Ein schönes Evangelium am Neujahrstag! Jesus verspricht uns, bei ihm ein Zuhause zu haben – sozusagen Untermieter im Haus seines Vaters. Die erste Adresse am Ort! Aber dann werden wir auf einen  Weg geschickt. Den Weg zu ihm. Die vielen Wege, die wir schon gegangen sind, die wir gehen müssen, die Wege, die man von uns erwartet, die wir uns nicht ausgesucht haben, die uns beschwerlich sind – sie münden in diesen einen Weg. Jesus traut uns tatsächlich zu: Den Weg wisst ihr. Thomas aber sagt: Wir wissen nicht, wo du hingehst. Ein kleines  Zwiegespräch. Es ist eine uns bestens vertraute Situation. Wir kennen den Weg nicht. Wie gut, dass Thomas ausgesprochen hat, was uns bedrückt. Wir müssen die Worte jetzt nicht suchen, wir finden sie sogar im Evangelium. Dort sind sie gut aufgehoben! Dann stellt sich Jesus vor: Ich bin der Weg, die Wahrheit und das Leben, niemand kommt zum Vater denn durch mich. Es sind große Worte: Weg, Wahrheit und Leben. Aber sie drücken die Fülle aus, in der wir leben können, sie erschließen uns den Reichtum Gottes! Bei ihm gibt es keinen Irrweg, er bahnt den guten Weg selbst. Treu und verlässlich steht er zu seinem Wort. Was uns dabei zuteil wird, ist: Leben. Drei Worte, die das Geheimnis Gottes, das Geheimnis Jesu ausdrücken.

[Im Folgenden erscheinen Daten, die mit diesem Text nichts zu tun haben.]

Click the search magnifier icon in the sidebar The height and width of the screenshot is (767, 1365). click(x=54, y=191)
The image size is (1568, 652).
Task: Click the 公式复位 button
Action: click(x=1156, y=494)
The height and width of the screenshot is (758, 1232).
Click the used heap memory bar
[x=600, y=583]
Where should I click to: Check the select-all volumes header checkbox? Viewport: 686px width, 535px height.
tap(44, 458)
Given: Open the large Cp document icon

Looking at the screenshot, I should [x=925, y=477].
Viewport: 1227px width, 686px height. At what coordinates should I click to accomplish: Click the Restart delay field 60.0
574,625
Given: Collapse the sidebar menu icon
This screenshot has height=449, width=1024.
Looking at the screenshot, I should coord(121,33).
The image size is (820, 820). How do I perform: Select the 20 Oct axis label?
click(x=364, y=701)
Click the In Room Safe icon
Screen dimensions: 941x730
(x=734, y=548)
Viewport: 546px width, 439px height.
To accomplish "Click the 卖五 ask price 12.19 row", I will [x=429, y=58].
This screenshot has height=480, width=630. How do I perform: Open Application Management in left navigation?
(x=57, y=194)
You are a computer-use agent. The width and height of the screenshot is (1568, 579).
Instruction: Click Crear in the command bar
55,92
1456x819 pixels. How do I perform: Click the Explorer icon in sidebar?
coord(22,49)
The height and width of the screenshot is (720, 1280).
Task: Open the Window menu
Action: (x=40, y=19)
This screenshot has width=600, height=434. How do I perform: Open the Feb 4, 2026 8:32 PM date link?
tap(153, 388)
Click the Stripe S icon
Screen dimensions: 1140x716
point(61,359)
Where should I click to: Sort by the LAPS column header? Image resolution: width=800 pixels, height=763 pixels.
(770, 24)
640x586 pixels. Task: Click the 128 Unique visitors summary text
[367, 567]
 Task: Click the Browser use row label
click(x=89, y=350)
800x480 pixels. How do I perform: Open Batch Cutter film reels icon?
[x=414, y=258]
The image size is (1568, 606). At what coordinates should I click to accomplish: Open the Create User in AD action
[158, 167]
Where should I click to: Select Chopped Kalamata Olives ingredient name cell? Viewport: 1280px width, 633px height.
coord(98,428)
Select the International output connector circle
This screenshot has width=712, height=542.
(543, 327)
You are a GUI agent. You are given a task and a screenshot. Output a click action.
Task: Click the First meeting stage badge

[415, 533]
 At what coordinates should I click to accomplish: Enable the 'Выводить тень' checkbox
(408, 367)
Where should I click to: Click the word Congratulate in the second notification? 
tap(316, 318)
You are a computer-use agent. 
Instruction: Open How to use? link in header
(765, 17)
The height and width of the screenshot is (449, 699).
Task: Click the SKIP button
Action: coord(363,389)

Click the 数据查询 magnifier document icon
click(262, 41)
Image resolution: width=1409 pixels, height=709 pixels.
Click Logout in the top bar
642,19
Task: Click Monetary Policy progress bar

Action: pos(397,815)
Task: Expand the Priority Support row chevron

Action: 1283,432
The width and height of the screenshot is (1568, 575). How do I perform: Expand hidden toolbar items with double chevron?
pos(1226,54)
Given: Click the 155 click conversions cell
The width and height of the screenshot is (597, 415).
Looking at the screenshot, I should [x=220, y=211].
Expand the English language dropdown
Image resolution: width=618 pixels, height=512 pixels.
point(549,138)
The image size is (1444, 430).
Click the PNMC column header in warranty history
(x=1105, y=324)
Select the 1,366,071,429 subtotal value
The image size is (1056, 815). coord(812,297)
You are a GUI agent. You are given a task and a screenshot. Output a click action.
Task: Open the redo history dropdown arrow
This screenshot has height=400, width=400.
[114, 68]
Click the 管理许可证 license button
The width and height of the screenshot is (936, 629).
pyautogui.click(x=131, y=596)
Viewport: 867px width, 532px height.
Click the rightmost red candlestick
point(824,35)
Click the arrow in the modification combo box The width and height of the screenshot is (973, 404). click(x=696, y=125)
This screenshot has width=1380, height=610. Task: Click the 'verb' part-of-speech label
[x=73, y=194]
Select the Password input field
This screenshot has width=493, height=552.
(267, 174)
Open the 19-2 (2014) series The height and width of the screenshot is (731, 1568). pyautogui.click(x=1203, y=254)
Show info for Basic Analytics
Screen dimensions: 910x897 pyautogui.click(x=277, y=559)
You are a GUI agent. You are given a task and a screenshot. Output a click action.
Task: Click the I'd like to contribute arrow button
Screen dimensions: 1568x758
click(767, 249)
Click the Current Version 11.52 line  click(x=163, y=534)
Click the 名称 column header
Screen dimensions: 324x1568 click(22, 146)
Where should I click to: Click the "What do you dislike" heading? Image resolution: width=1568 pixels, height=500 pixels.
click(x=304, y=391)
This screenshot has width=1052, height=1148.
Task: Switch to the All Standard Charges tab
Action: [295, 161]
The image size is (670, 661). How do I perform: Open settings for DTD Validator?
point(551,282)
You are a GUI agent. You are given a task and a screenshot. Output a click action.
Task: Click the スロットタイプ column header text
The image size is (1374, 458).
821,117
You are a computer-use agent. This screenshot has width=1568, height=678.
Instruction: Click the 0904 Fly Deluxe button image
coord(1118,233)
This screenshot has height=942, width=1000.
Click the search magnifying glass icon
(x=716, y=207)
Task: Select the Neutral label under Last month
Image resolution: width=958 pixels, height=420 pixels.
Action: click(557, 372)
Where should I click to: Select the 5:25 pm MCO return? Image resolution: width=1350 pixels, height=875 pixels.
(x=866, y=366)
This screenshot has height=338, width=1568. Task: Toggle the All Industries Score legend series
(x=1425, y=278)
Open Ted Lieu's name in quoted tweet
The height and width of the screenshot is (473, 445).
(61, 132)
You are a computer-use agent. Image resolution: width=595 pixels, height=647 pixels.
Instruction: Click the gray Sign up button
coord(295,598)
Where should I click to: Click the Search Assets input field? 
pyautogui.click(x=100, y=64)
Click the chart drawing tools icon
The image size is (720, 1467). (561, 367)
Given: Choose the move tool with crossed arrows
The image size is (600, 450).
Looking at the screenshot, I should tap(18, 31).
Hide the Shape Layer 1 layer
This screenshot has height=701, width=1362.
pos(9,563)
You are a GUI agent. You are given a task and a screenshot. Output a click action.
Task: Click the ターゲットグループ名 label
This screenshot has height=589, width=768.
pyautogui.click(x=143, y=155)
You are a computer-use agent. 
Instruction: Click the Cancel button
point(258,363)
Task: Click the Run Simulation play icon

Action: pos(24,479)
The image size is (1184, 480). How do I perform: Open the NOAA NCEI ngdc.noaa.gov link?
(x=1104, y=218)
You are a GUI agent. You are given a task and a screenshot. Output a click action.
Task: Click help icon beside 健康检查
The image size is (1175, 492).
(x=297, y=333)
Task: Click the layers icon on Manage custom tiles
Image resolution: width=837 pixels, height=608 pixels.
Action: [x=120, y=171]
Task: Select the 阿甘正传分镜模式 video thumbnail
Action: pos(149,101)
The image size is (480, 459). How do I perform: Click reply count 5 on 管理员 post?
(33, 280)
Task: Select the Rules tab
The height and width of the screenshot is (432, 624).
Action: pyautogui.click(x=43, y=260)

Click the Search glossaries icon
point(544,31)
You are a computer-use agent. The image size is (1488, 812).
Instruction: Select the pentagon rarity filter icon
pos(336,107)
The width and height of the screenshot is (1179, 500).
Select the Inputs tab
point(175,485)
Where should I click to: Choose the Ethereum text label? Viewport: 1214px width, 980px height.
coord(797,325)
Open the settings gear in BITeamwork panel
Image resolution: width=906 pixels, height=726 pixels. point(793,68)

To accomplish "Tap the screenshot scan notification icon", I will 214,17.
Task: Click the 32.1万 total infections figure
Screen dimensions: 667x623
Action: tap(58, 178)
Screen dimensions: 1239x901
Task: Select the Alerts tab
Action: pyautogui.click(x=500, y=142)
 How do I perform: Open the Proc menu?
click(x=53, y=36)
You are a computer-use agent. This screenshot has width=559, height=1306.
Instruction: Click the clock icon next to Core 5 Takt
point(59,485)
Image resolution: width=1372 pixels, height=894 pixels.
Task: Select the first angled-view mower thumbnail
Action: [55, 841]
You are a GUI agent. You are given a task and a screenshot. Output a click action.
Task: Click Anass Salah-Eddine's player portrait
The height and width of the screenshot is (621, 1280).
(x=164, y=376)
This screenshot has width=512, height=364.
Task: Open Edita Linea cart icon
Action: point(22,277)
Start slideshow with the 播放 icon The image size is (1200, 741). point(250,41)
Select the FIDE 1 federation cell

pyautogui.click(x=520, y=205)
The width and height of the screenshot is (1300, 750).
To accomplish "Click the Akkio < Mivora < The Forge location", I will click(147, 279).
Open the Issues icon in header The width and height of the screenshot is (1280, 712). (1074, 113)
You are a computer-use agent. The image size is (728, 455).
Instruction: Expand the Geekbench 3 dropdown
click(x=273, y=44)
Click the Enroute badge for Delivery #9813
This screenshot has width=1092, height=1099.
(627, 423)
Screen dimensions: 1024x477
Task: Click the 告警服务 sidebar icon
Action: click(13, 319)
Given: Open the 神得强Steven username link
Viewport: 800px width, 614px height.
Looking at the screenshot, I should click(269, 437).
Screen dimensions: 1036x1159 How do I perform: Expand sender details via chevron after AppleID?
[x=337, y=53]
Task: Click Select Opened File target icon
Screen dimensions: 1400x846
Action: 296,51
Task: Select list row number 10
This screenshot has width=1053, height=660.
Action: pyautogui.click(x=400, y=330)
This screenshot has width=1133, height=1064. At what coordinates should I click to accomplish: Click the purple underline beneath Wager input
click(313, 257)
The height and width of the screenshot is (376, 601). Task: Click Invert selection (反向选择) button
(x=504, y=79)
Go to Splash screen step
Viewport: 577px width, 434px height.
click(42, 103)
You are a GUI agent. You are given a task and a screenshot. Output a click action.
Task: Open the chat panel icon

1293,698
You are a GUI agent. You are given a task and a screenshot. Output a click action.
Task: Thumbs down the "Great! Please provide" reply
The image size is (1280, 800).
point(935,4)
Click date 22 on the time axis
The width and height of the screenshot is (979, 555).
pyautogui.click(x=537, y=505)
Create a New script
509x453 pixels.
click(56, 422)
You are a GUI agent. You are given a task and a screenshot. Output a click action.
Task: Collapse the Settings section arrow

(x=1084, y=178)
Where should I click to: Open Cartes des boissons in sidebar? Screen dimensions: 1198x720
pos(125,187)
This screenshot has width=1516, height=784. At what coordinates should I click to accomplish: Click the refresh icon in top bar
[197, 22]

Ich sehe Mose. Neugierig begibt er sich zu dem brennenden Dornbusch. Was er sieht, ist nicht so wichtig, was er hört, verändert sein Leben und das Leben eines ganzen Volkes. Gott hat das Klagen gehört, die Resignation, die Ausweglosigkeit gesehen. Jetzt schickt er seinen Mann, Menschen aus der Knechtschaft in ein sprichwörtlich gewordenes gelobtes Land zu bringen. Wer er denn sei, fragt Mose und: was er denn sagen solle. Da stellt sich Gott vor. Ich bin, der ich bin! Aber die Worte fangen zu fließen an, Vergangenes und Zukünftiges verschwimmen. Es ist eigentlich eine Liebeserklärung:

Ich bin für dich da,
ich gehe mit dir,
ich stehe zu meinem Wort,
das ich dir gab,
ich werde immer sein,
der ich immer schon war:
dein Gott.

Jesus sagt das nur anders, und  er steht sogar mit seinem Leben dafür ein. Selbst die so übermächtige Sünde, der so unerbittliche Tod: Sie haben schon verloren. – Zwei gute Wünsche: dass wir ein Dach über dem Kopf haben, einen Raum, um die Füße hoch zu legen und Türen, die sich öffnen und schließen, dass wir einen Weg vor uns haben, weit und offen, mit einem Ziel vor Augen und lieben Gefährten an der Seite. Es sind Wünsche zu wohnen und zu gehen, zu Hause zu sein und doch auch unterwegs. Wünsche, zur Ruhe zu kommen, aber nicht fertig zu sein. Wünsche, den Reichtum des Lebens zu schmecken, auszukosten und das Leben doch noch vor sich zu haben. Wünsche verwandeln sich in Aufgaben: dass Kinder nicht mehr auf der Straße groß werden und als Kindersoldaten missbraucht werden; dass es bezahlbaren Wohnraum gibt auch für die Armen; dass Menschen von ihrer Arbeit gut leben können. Ein gutes Neues Jahr! – Der Friede Gottes, der höher ist als alle Vernunft, bewahre unsere Herzen und Sinne in Christus Jesus, unserem Herrn.